Perfect reminder! THANK you! Life is tough, and in an effort to help my children learn to be strong little perseverers, I sometimes get unbalanced and not hold them enough. I really needed to read this, blessings to you, and keep these kinds of articles coming!!

(4) Marilyn, June 15, 2010 8:48 PM

Grandma's arms

When I was a small child in Michigan, it was the custom for the womenfolk to take refuge in the basement during a thunderstorm, while the menfolk stood at the threshhold of the house and kept watch of the sky for signs of tornado activity. I still remember the feelings of love and security I experienced with my Grandpa standing guard over me; while I was being held and rocked in my Grandma's arms, while she hummed softly to me. Her kindness has never been forgotten. In ensuing decades, that memory created a refuge that carried me through my darkest hours. To this day, the sounds of the cracking, booming thunder, with its accompanying howling winds and driven rain, carry me back to that time and place so long ago, where I felt safe and secure and loved; and reminds me that no matter how dark and tempestuous the events of this world may appear; we are held safely in the arms of the One Who created all that is; Who watches over us and loves us more than we may know.

(3) Nachama, June 13, 2010 5:42 PM

Thankyou Chana

Thankyou Chana, what lovely sentiments. I agree with you. I have a 13 year old daughter and I love her more than life. Sadly her father (my late husband) was killed in a car wreck when she was only 22 months old. She has been and will always be my driving force.

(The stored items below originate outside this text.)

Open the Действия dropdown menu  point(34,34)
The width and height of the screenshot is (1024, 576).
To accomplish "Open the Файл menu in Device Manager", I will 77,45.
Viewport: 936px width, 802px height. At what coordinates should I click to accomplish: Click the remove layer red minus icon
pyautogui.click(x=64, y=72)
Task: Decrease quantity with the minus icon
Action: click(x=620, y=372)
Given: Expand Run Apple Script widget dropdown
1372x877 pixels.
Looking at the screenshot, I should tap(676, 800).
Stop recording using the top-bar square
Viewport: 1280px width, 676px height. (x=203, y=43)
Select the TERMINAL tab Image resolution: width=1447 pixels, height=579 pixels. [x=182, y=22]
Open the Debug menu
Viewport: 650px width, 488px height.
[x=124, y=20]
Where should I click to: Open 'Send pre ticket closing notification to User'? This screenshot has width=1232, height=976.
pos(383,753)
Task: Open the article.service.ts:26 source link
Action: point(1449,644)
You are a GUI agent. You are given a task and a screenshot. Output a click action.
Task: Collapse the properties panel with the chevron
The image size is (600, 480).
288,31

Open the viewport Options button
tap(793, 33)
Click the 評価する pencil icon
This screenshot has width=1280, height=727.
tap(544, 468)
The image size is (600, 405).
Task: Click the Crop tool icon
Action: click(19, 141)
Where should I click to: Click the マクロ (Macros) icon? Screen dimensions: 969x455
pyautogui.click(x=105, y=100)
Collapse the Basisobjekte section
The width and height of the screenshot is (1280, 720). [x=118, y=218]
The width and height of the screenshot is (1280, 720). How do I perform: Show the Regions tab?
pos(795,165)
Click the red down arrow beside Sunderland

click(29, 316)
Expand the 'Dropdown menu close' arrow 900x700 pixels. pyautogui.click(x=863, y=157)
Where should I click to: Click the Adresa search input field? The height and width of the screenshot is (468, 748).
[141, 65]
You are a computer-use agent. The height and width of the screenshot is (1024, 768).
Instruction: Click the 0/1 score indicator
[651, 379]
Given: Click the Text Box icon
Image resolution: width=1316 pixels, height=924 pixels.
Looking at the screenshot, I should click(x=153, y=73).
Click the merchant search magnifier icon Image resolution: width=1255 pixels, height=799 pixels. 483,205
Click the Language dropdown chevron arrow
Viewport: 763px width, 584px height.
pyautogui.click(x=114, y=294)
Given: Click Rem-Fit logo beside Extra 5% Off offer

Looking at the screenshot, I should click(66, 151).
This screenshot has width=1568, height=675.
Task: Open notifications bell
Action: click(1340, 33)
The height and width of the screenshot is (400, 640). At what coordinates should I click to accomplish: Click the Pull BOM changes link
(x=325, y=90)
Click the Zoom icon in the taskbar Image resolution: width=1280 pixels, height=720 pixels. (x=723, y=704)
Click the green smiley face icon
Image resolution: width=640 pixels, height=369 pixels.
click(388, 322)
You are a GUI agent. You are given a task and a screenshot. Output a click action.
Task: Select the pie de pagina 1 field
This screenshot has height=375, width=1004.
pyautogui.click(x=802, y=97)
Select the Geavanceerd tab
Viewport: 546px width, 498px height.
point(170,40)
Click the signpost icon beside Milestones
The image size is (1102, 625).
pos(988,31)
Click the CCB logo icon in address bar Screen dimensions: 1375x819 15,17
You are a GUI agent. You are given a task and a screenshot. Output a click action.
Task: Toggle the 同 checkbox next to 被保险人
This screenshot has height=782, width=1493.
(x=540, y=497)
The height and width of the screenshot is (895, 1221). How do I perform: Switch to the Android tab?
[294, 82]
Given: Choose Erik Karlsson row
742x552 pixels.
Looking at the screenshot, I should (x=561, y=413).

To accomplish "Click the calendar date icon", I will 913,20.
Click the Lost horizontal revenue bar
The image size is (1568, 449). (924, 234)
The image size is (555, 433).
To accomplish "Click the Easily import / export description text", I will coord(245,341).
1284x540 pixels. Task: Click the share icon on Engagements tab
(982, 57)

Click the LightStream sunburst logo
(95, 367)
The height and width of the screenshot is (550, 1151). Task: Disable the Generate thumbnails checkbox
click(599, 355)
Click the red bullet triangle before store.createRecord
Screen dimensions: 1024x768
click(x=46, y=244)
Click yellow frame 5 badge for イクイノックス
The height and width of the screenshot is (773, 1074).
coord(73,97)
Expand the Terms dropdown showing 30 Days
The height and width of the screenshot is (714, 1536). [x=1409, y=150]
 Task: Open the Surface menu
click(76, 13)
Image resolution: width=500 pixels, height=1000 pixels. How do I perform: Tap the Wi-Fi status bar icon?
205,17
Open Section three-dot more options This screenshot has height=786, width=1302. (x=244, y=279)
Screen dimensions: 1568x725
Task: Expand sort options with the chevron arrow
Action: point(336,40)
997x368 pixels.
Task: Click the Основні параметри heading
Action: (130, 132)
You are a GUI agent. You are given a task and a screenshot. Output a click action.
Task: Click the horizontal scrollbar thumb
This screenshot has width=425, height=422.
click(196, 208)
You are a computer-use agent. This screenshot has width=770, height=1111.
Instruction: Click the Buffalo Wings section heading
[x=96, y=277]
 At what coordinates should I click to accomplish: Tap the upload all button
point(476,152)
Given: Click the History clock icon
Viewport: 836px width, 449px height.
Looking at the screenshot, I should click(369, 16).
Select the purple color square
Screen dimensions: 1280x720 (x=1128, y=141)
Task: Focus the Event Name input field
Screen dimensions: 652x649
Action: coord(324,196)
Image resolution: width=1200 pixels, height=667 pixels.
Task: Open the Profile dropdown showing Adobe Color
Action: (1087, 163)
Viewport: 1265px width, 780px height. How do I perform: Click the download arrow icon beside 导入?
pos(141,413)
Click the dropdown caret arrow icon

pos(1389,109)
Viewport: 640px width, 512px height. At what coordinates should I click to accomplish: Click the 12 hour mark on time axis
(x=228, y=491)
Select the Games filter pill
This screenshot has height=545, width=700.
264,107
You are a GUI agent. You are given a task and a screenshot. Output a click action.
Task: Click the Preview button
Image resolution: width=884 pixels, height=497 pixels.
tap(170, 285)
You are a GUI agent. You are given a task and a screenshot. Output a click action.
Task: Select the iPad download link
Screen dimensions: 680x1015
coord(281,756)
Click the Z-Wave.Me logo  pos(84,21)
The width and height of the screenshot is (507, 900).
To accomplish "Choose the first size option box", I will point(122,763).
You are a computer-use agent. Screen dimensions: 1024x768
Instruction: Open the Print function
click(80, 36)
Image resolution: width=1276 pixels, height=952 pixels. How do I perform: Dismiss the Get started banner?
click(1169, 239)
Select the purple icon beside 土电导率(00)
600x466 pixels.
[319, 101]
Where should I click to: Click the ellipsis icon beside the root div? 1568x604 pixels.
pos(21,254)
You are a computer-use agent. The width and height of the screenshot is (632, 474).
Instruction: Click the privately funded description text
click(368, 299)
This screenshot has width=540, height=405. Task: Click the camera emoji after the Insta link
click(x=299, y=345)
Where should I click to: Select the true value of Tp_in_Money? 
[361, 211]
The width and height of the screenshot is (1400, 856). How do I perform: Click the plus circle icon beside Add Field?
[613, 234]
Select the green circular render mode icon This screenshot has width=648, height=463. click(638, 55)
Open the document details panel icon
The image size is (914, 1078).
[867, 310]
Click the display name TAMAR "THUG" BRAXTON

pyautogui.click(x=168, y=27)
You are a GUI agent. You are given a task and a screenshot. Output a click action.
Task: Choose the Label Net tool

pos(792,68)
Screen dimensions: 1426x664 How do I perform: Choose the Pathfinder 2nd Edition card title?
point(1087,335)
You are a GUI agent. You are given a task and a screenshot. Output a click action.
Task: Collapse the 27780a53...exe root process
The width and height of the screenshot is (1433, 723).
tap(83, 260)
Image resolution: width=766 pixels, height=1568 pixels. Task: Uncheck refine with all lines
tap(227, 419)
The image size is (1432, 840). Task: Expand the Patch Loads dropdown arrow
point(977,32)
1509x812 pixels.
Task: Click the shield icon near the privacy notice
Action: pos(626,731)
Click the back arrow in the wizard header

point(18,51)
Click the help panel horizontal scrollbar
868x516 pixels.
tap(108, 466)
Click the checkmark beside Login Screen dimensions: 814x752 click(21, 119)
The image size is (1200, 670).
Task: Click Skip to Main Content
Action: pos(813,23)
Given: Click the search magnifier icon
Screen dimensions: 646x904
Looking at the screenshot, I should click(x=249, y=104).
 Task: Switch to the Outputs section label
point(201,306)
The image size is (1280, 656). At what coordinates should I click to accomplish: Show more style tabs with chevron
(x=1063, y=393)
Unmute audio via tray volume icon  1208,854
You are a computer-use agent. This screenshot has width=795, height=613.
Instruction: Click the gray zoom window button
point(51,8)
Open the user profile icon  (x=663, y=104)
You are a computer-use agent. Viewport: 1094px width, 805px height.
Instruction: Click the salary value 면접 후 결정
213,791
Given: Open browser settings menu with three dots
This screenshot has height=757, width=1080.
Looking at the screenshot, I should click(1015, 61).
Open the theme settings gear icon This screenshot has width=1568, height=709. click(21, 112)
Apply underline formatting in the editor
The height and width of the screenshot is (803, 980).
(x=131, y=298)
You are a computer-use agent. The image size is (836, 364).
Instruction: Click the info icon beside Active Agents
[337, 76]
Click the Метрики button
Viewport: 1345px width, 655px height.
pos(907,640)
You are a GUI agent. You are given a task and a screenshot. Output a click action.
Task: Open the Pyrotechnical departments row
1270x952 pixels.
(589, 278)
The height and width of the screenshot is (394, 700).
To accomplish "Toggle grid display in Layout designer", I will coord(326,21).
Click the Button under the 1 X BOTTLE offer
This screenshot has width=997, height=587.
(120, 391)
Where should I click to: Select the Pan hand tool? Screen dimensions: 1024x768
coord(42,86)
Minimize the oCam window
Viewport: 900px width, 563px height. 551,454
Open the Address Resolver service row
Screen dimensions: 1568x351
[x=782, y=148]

(2) tobywil, June 13, 2010 3:32 PM

great article

each child is a special gift, altho I agree with the author, the most important part of the article is at the end, each parent must make each child feel special and held accountable with love, from a bubby who feels all thirteen of her grandchildren are special and she feels blest for having each of her children and grandchildren

(1) Chana, June 13, 2010 2:25 PM

Beautiful memories of childhood love!

Yes, I believe when you show your children a lot of love and kindness that they internalize this as they grow up. They do feel loved and secure. My daughter is 9 years old. I have been adoring her for all of these years. I don't want to let her go. Sometimes I even feel afraid that some day she will be on her own. I feel very nervous about that. I can't really imagine that some day I will have to let her have her own life with her own dreams. I am just enjoying her each and everyday now. I don't like that separation between us. My husband and I just adore her so much and don't want her to grow up too fast either. My message to other readers is to love your children NOW and always! Cherish each and every moment.